Em novembro de 2025, quando completou 20 anos, o Ligue 180 ganhou ainda um Guia Prático, publicado pelo Ministério das Mulheres em linguagem simples. O material explica o funcionamento do serviço, os tipos de violência atendidos, os canais disponíveis e o passo a passo para registrar denúncias. O guia integra a campanha 21 Dias de Ativismo pelo Fim da Violência e do Racismo contra as Mulheres e está disponível gratuitamente no site oficial da pasta.
o Ligue 180 é hoje o principal instrumento para retirar mulheres do isolamento em situação de violência
Também em 2025 foi lançado o Painel de Dados do Ligue 180, ferramenta que reúne estatísticas detalhadas sobre atendimentos, perfil das vítimas e características dos agressores. Os dados são públicos e subsidiários à formulação de políticas de enfrentamento à violência de gênero. O painel pode ser acessado pelo site do Ministério das Mulheres.
A secretária Nacional de Enfrentamento à Violência contra Mulheres, Estela Bezerra, afirma que o Ligue 180 é hoje o principal instrumento para retirar mulheres do isolamento em situação de violência. Por meio de georreferenciamento, a Central identifica o perfil da ocorrência e aciona a rede local de atendimento, composta por Casas da Mulher Brasileira, Centros de Referência, delegacias especializadas e Defensorias Públicas. O Painel Rede de Atendimento às Mulheres, também lançado em 2024, reúne informações de mais de 2.600 serviços especializados em todo o país.

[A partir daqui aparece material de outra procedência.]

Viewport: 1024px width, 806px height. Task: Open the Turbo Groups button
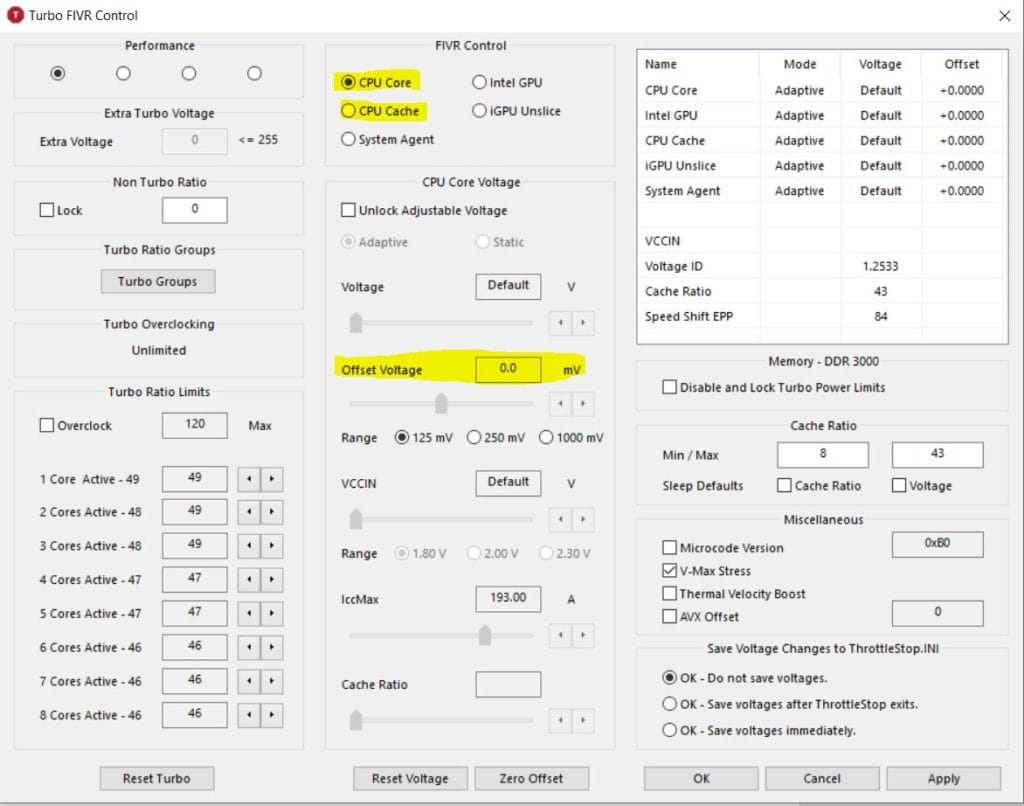click(158, 282)
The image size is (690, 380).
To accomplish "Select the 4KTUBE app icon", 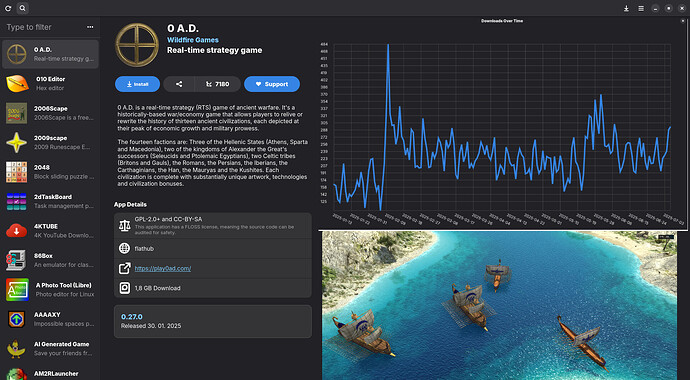I will [x=17, y=230].
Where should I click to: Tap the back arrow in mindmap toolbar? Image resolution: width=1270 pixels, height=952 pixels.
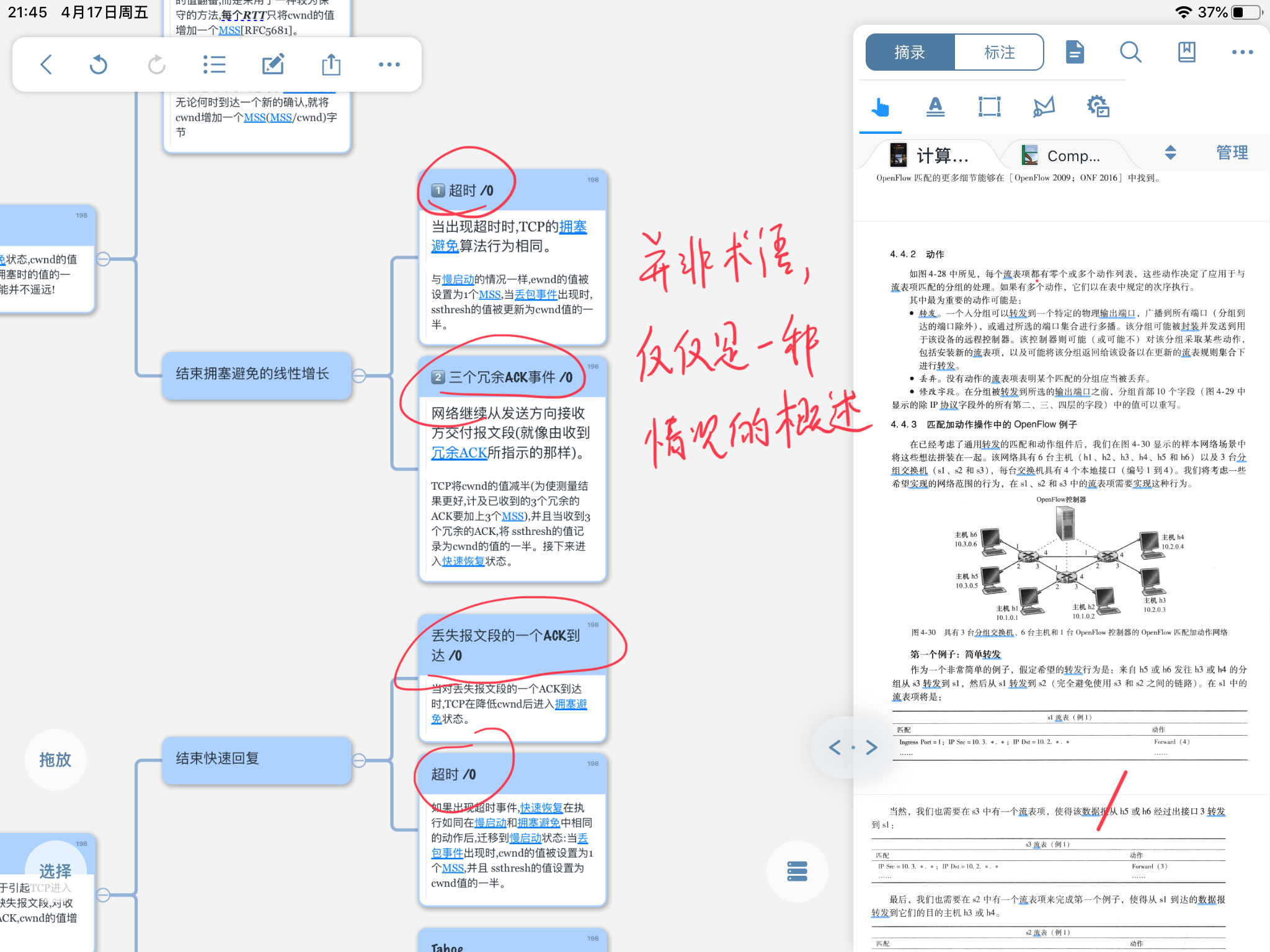(46, 64)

A atualização do Ligue 180 integra ainda um esforço mais amplo do governo federal. Em 4 de fevereiro de 2026, foi instituído o Pacto Nacional Brasil contra o Feminicídio, por meio do Decreto nº 12.839. A iniciativa envolve os Três Poderes e prevê medidas para acelerar o cumprimento de medidas protetivas e fortalecer a responsabilização de agressores. O Ligue 180 atua como ferramenta de prevenção secundária dentro do pacto, qualificando os fluxos entre a denúncia e o acolhimento presencial.